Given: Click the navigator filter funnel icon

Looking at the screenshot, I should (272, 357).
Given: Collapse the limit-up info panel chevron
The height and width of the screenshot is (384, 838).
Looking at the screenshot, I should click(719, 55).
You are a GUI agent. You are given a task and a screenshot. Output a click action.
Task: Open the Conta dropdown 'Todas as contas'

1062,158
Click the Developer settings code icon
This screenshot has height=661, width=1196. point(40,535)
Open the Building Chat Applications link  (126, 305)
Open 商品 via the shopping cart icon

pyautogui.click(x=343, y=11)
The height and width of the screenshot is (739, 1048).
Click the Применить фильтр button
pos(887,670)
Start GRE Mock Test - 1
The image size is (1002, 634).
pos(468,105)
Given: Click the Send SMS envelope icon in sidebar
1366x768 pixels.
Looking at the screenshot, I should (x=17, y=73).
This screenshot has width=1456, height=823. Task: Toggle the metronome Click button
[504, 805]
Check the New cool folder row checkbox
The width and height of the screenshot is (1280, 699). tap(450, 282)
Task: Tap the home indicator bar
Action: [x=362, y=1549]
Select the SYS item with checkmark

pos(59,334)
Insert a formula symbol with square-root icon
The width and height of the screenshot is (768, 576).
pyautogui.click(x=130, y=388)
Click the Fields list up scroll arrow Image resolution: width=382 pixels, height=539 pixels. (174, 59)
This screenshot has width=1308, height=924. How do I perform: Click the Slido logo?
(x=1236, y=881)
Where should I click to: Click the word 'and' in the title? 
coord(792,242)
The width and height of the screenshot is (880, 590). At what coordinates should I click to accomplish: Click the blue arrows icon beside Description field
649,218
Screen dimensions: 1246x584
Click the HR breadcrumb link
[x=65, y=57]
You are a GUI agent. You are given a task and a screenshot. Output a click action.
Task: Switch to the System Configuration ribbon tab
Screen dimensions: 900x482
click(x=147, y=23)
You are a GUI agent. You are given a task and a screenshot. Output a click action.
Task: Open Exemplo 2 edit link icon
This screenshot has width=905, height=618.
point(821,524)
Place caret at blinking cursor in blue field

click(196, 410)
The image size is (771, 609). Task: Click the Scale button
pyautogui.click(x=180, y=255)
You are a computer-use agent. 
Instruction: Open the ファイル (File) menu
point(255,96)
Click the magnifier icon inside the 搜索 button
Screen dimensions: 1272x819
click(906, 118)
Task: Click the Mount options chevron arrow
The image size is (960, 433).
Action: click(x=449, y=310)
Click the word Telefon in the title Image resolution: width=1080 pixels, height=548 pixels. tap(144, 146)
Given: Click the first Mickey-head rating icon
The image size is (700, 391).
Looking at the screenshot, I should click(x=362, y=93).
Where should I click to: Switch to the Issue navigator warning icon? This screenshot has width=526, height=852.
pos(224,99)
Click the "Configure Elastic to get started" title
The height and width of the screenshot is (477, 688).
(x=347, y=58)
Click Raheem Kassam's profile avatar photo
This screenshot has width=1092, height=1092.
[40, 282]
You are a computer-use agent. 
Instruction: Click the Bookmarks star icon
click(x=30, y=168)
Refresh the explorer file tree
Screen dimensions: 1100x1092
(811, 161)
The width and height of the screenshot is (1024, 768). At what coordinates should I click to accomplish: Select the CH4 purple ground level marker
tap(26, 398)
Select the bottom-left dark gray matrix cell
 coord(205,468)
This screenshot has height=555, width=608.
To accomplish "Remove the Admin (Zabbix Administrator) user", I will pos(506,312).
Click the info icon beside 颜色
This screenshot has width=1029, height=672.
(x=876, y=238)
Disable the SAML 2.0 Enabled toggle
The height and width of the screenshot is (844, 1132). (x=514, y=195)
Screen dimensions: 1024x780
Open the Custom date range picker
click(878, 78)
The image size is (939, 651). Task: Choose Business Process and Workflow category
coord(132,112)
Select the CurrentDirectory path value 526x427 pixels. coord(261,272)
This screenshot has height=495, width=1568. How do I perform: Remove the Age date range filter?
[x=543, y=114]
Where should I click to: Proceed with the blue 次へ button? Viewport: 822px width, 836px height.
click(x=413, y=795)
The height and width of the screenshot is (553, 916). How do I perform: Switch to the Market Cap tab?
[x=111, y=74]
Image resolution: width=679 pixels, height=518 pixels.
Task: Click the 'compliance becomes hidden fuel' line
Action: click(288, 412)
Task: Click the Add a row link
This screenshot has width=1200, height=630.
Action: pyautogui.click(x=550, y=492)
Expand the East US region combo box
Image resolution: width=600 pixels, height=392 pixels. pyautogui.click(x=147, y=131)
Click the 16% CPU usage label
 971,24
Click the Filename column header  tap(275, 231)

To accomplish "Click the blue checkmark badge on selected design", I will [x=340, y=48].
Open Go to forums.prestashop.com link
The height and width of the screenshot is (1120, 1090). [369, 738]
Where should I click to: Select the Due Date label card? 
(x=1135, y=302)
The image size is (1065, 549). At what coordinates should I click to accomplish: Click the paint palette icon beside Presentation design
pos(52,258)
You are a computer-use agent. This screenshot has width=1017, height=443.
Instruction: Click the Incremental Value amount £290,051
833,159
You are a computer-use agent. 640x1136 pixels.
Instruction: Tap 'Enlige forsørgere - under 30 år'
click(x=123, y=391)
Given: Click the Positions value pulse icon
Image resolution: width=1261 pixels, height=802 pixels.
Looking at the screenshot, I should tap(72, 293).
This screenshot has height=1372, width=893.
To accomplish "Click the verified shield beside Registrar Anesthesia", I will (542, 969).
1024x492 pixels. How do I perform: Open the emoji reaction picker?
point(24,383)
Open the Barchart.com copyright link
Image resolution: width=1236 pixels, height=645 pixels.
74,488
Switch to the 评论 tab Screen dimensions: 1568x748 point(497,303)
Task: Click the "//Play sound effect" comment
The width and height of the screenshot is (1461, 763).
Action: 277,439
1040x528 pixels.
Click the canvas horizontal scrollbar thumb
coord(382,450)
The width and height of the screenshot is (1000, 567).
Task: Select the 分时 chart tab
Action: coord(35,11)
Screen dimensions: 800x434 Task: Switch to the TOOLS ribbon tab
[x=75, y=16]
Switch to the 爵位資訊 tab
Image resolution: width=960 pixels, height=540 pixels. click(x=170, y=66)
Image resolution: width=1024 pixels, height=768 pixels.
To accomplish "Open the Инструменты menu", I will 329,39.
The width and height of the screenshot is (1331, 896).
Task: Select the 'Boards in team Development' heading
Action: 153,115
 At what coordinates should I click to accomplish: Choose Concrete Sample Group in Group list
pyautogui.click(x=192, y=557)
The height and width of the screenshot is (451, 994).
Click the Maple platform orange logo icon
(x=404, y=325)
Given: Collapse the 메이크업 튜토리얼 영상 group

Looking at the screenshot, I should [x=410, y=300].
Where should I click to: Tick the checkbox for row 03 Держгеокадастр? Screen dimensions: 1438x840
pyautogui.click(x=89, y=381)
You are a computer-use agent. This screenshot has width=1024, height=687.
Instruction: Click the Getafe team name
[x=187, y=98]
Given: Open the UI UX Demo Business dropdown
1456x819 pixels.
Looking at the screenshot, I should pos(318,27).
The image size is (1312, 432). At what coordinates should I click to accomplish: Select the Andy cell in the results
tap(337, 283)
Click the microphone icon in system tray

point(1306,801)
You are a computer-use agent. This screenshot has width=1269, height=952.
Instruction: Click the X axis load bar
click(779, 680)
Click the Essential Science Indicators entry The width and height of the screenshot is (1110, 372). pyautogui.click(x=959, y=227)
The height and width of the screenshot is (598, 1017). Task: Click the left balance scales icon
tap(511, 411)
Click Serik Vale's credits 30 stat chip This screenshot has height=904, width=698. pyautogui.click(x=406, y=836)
○ ○ ○ ○ ○
» **To be done**
Please convert all of the material above into a JSON list of strings, one string for each line, leaving out blank lines.

» **Finished exercise**
[
  "Given: Click the navigator filter funnel icon",
  "Looking at the screenshot, I should (272, 357).",
  "Given: Collapse the limit-up info panel chevron",
  "The height and width of the screenshot is (384, 838).",
  "Looking at the screenshot, I should click(719, 55).",
  "You are a GUI agent. You are given a task and a screenshot. Output a click action.",
  "Task: Open the Conta dropdown 'Todas as contas'",
  "1062,158",
  "Click the Developer settings code icon",
  "This screenshot has height=661, width=1196. point(40,535)",
  "Open the Building Chat Applications link  (126, 305)",
  "Open 商品 via the shopping cart icon",
  "pyautogui.click(x=343, y=11)",
  "The height and width of the screenshot is (739, 1048).",
  "Click the Применить фильтр button",
  "pos(887,670)",
  "Start GRE Mock Test - 1",
  "The image size is (1002, 634).",
  "pos(468,105)",
  "Given: Click the Send SMS envelope icon in sidebar",
  "1366x768 pixels.",
  "Looking at the screenshot, I should (x=17, y=73).",
  "This screenshot has width=1456, height=823. Task: Toggle the metronome Click button",
  "[504, 805]",
  "Check the New cool folder row checkbox",
  "The width and height of the screenshot is (1280, 699). tap(450, 282)",
  "Task: Tap the home indicator bar",
  "Action: [x=362, y=1549]",
  "Select the SYS item with checkmark",
  "pos(59,334)",
  "Insert a formula symbol with square-root icon",
  "The width and height of the screenshot is (768, 576).",
  "pyautogui.click(x=130, y=388)",
  "Click the Fields list up scroll arrow Image resolution: width=382 pixels, height=539 pixels. (174, 59)",
  "This screenshot has width=1308, height=924. How do I perform: Click the Slido logo?",
  "(x=1236, y=881)",
  "Where should I click to: Click the word 'and' in the title? ",
  "coord(792,242)",
  "The width and height of the screenshot is (880, 590). At what coordinates should I click to accomplish: Click the blue arrows icon beside Description field",
  "649,218",
  "Screen dimensions: 1246x584",
  "Click the HR breadcrumb link",
  "[x=65, y=57]",
  "You are a GUI agent. You are given a task and a screenshot. Output a click action.",
  "Task: Switch to the System Configuration ribbon tab",
  "Screen dimensions: 900x482",
  "click(x=147, y=23)",
  "You are a GUI agent. You are given a task and a screenshot. Output a click action.",
  "Task: Open Exemplo 2 edit link icon",
  "This screenshot has width=905, height=618.",
  "point(821,524)",
  "Place caret at blinking cursor in blue field",
  "click(196, 410)",
  "The image size is (771, 609). Task: Click the Scale button",
  "pyautogui.click(x=180, y=255)",
  "You are a computer-use agent. ",
  "Instruction: Open the ファイル (File) menu",
  "point(255,96)",
  "Click the magnifier icon inside the 搜索 button",
  "Screen dimensions: 1272x819",
  "click(906, 118)",
  "Task: Click the Mount options chevron arrow",
  "The image size is (960, 433).",
  "Action: click(x=449, y=310)",
  "Click the word Telefon in the title Image resolution: width=1080 pixels, height=548 pixels. tap(144, 146)",
  "Given: Click the first Mickey-head rating icon",
  "The image size is (700, 391).",
  "Looking at the screenshot, I should click(x=362, y=93).",
  "Where should I click to: Switch to the Issue navigator warning icon? This screenshot has width=526, height=852.",
  "pos(224,99)",
  "Click the \"Configure Elastic to get started\" title",
  "The height and width of the screenshot is (477, 688).",
  "(x=347, y=58)",
  "Click Raheem Kassam's profile avatar photo",
  "This screenshot has width=1092, height=1092.",
  "[40, 282]",
  "You are a computer-use agent. ",
  "Instruction: Click the Bookmarks star icon",
  "click(x=30, y=168)",
  "Refresh the explorer file tree",
  "Screen dimensions: 1100x1092",
  "(811, 161)",
  "The width and height of the screenshot is (1024, 768). At what coordinates should I click to accomplish: Select the CH4 purple ground level marker",
  "tap(26, 398)",
  "Select the bottom-left dark gray matrix cell",
  " coord(205,468)",
  "This screenshot has height=555, width=608.",
  "To accomplish \"Remove the Admin (Zabbix Administrator) user\", I will pos(506,312).",
  "Click the info icon beside 颜色",
  "This screenshot has width=1029, height=672.",
  "(x=876, y=238)",
  "Disable the SAML 2.0 Enabled toggle",
  "The height and width of the screenshot is (844, 1132). (x=514, y=195)",
  "Screen dimensions: 1024x780",
  "Open the Custom date range picker",
  "click(878, 78)",
  "The image size is (939, 651). Task: Choose Business Process and Workflow category",
  "coord(132,112)",
  "Select the CurrentDirectory path value 526x427 pixels. coord(261,272)",
  "This screenshot has height=495, width=1568. How do I perform: Remove the Age date range filter?",
  "[x=543, y=114]",
  "Where should I click to: Proceed with the blue 次へ button? Viewport: 822px width, 836px height.",
  "click(x=413, y=795)",
  "The height and width of the screenshot is (553, 916). How do I perform: Switch to the Market Cap tab?",
  "[x=111, y=74]",
  "Image resolution: width=679 pixels, height=518 pixels.",
  "Task: Click the 'compliance becomes hidden fuel' line",
  "Action: click(288, 412)",
  "Task: Click the Add a row link",
  "This screenshot has width=1200, height=630.",
  "Action: pyautogui.click(x=550, y=492)",
  "Expand the East US region combo box",
  "Image resolution: width=600 pixels, height=392 pixels. pyautogui.click(x=147, y=131)",
  "Click the 16% CPU usage label",
  " 971,24",
  "Click the Filename column header  tap(275, 231)",
  "To accomplish \"Click the blue checkmark badge on selected design\", I will [x=340, y=48].",
  "Open Go to forums.prestashop.com link",
  "The height and width of the screenshot is (1120, 1090). [369, 738]",
  "Where should I click to: Select the Due Date label card? ",
  "(x=1135, y=302)",
  "The image size is (1065, 549). At what coordinates should I click to accomplish: Click the paint palette icon beside Presentation design",
  "pos(52,258)",
  "You are a computer-use agent. This screenshot has width=1017, height=443.",
  "Instruction: Click the Incremental Value amount £290,051",
  "833,159",
  "You are a computer-use agent. 640x1136 pixels.",
  "Instruction: Tap 'Enlige forsørgere - under 30 år'",
  "click(x=123, y=391)",
  "Given: Click the Positions value pulse icon",
  "Image resolution: width=1261 pixels, height=802 pixels.",
  "Looking at the screenshot, I should tap(72, 293).",
  "This screenshot has height=1372, width=893.",
  "To accomplish \"Click the verified shield beside Registrar Anesthesia\", I will (542, 969).",
  "1024x492 pixels. How do I perform: Open the emoji reaction picker?",
  "point(24,383)",
  "Open the Barchart.com copyright link",
  "Image resolution: width=1236 pixels, height=645 pixels.",
  "74,488",
  "Switch to the 评论 tab Screen dimensions: 1568x748 point(497,303)",
  "Task: Click the \"//Play sound effect\" comment",
  "The width and height of the screenshot is (1461, 763).",
  "Action: 277,439",
  "1040x528 pixels.",
  "Click the canvas horizontal scrollbar thumb",
  "coord(382,450)",
  "The width and height of the screenshot is (1000, 567).",
  "Task: Select the 分时 chart tab",
  "Action: coord(35,11)",
  "Screen dimensions: 800x434 Task: Switch to the TOOLS ribbon tab",
  "[x=75, y=16]",
  "Switch to the 爵位資訊 tab",
  "Image resolution: width=960 pixels, height=540 pixels. click(x=170, y=66)",
  "Image resolution: width=1024 pixels, height=768 pixels.",
  "To accomplish \"Open the Инструменты menu\", I will 329,39.",
  "The width and height of the screenshot is (1331, 896).",
  "Task: Select the 'Boards in team Development' heading",
  "Action: 153,115",
  " At what coordinates should I click to accomplish: Choose Concrete Sample Group in Group list",
  "pyautogui.click(x=192, y=557)",
  "The height and width of the screenshot is (451, 994).",
  "Click the Maple platform orange logo icon",
  "(x=404, y=325)",
  "Given: Collapse the 메이크업 튜토리얼 영상 group",
  "Looking at the screenshot, I should [x=410, y=300].",
  "Where should I click to: Tick the checkbox for row 03 Держгеокадастр? Screen dimensions: 1438x840",
  "pyautogui.click(x=89, y=381)",
  "You are a computer-use agent. This screenshot has width=1024, height=687.",
  "Instruction: Click the Getafe team name",
  "[x=187, y=98]",
  "Given: Open the UI UX Demo Business dropdown",
  "1456x819 pixels.",
  "Looking at the screenshot, I should pos(318,27).",
  "The image size is (1312, 432). At what coordinates should I click to accomplish: Select the Andy cell in the results",
  "tap(337, 283)",
  "Click the microphone icon in system tray",
  "point(1306,801)",
  "You are a computer-use agent. This screenshot has width=1269, height=952.",
  "Instruction: Click the X axis load bar",
  "click(779, 680)",
  "Click the Essential Science Indicators entry The width and height of the screenshot is (1110, 372). pyautogui.click(x=959, y=227)",
  "The height and width of the screenshot is (598, 1017). Task: Click the left balance scales icon",
  "tap(511, 411)",
  "Click Serik Vale's credits 30 stat chip This screenshot has height=904, width=698. pyautogui.click(x=406, y=836)"
]